Über den Ärger mit den B 27-Blitzern

Das Gericht nimmt auch die Luxusprobleme ernst

Seit einigen Monaten sorgen die Blitzer auf der B 27 an den Anschlussstellen Walddorfhäslach und Pliezhausen für einigen Ärger und Diskussionen. Und man muss auch ehrlich sagen: So langsam kennt man mehr Leute, die dort geblitzt worden sind, als solche, die sich brav ans Tempolimit gehalten haben.

24.08.2018

Von Nina Schmidt

Die Stelle ist, vor allem für geschwindigkeitsliebende PS-Freaks, etwas kompliziert: Erst eine Baustelle mit Geschwindigkeitsbegrenzung, dann endet die Baustelle, das Limit aber nicht.

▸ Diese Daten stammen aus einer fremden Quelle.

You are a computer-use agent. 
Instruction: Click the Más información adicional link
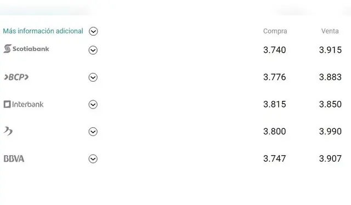tap(43, 31)
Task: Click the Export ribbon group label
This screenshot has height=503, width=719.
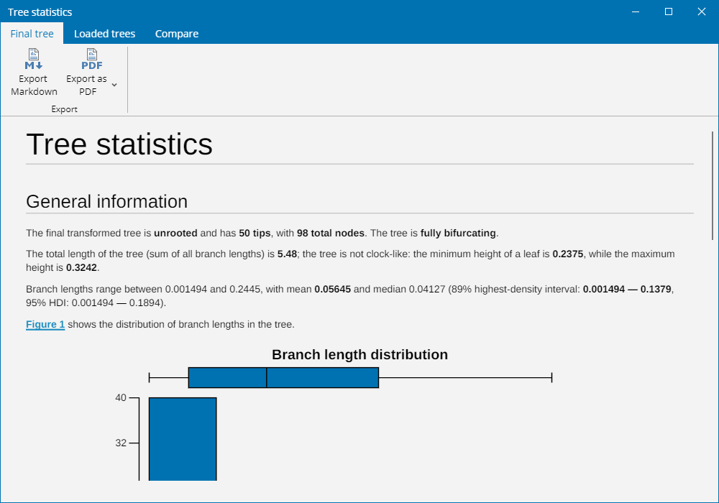Action: click(x=64, y=109)
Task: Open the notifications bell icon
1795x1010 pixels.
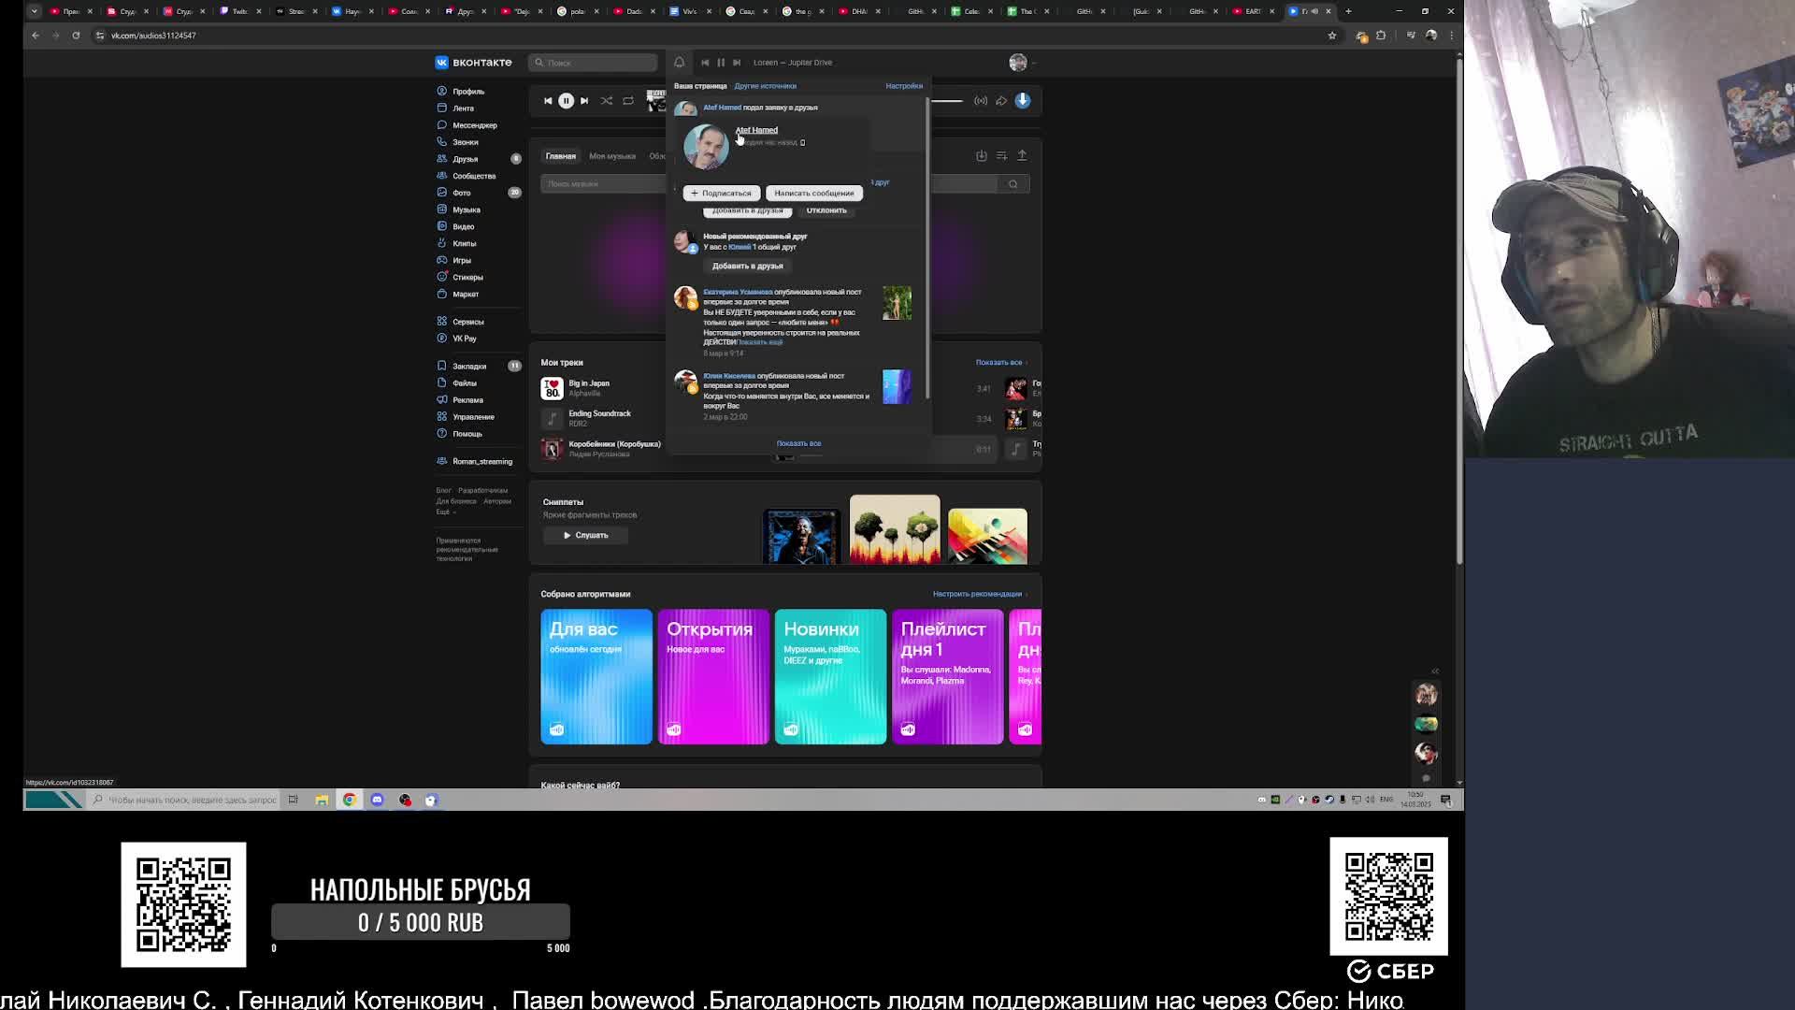Action: [680, 63]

Es kommt eine Ausfahrt, dann eine Auffahrt, danach geht die Baustelle weiter. Der Autofahrer geht davon aus, dass die Schilder, die noch Tempo 60 anzeigen, vielleicht von der Baustelle übrig sind und noch nicht wieder entfernt wurden. Er tritt aufs Gas, ein grelles Aufflackern – und dann flattert einige Zeit später ein Bußgeldbescheid ins Haus.

In Reutlingen war jetzt der erste solche Fall vor Gericht — vermutlich werden noch einige folgen. Der Beschuldigte wollte seine Geldbuße in Höhe von 70 Euro nicht bezahlen, da man ihn auf dem Bild vom Blitzer nicht erkennen würde: Das Gesicht ist größtenteils vom Rückspiegel verdeckt. Und doch konnte Richter Sierk Hamann den Beklagten durch sein Kinn, seine Ohrläppchen und sein Profil identifizieren. Das Ende vom Lied: Der Beschuldigte muss sowohl das Bußgeld als auch die Prozesskosten bezahlen.

In der kurzen Verhandlung haben sich die Journalisten im Saal gefragt: Geht es hier wirklich um das Geld oder nur um das Prinzip, dass diese Blitzer einfach an einer blöden Stelle stehen und das Tempolimit unnötig erscheint? Es war doch irgendwie klar, dass der Beschuldigte aus der Nummer nicht rauskommt: Denn auf Richter Hamanns Frage, wer denn sonst hinterm Steuer gesessen sein könnte, kam keine Antwort von Beklagtenseite.

Nachdem der widerspenstige Autofahrer jetzt doch zahlen muss, ist nun wenigstens bewiesen, dass auch Petitessen wie dieser 70-Euro-Fall vom Amtsgericht ernstgenommen werden. Vielleicht ist die Aufregung um die Blitzer aber doch etwas übertrieben. Zumal man, genau genommen, kaum Grund hat, sich zu beschweren: Die Blitzer messen richtig, da sie geeicht sind, und es gibt auch kein Schild, mit dem das Tempolimit wieder aufgehoben wird. Sie sichern neben den Ausfahrten zudem die Baustellen zusätzlich ab, die sich zum Unfallschwerpunkt entwickelt hatten.

Wenn allerdings unsere größten Probleme sind, dass wir mit teuren Autos, betankt mit teurem Sprit, vom teuren Blitzer erwischt werden und dann nicht bezahlen wollen – dann geht es uns doch wirklich gut.